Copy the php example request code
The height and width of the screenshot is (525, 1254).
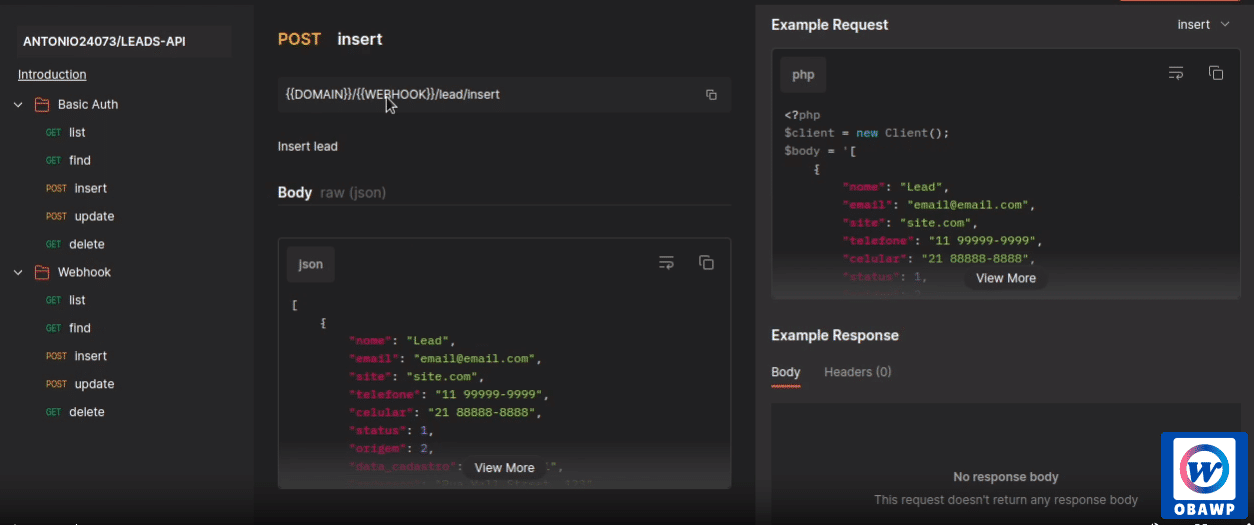point(1216,73)
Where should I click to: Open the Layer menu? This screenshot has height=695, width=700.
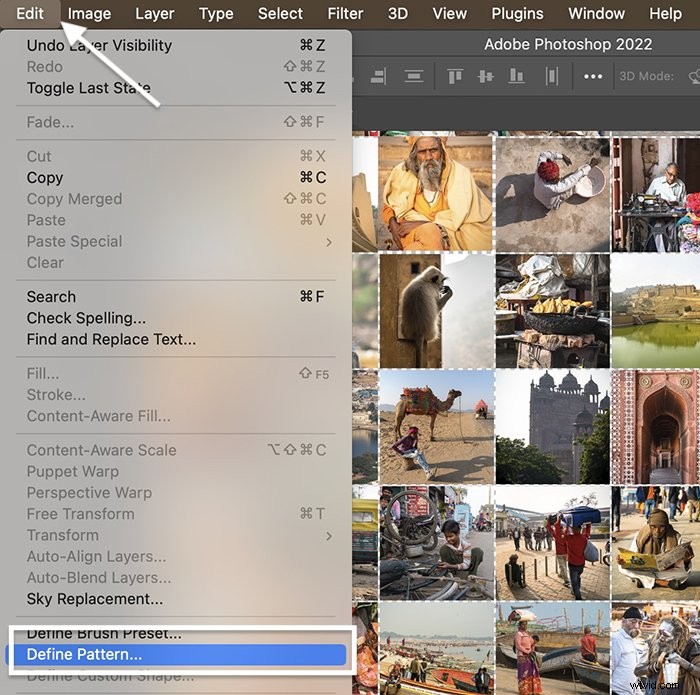154,14
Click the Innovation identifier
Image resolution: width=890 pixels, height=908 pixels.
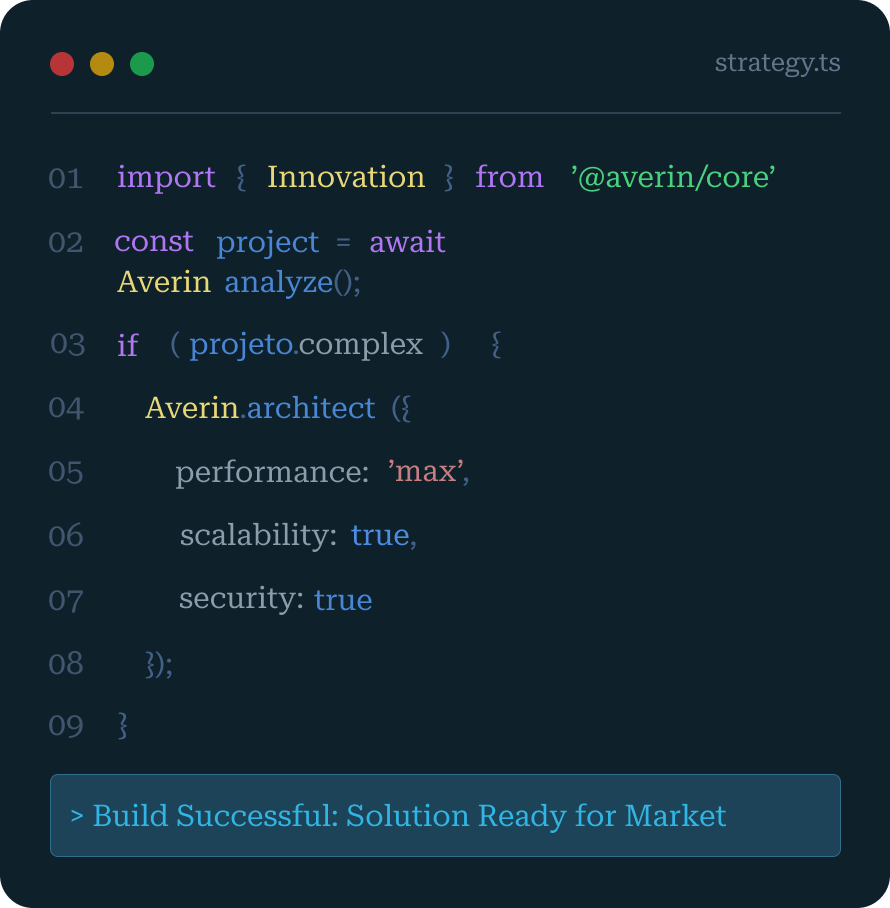tap(346, 177)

What the task asks> Except for the pictures, set down all of the records exactly.

Task output>
Copy the php example request code
The height and width of the screenshot is (525, 1254).
point(1216,73)
Where should I click to: Open the Layer menu? This screenshot has height=695, width=700.
154,14
Click the Innovation identifier
Image resolution: width=890 pixels, height=908 pixels.
tap(346, 177)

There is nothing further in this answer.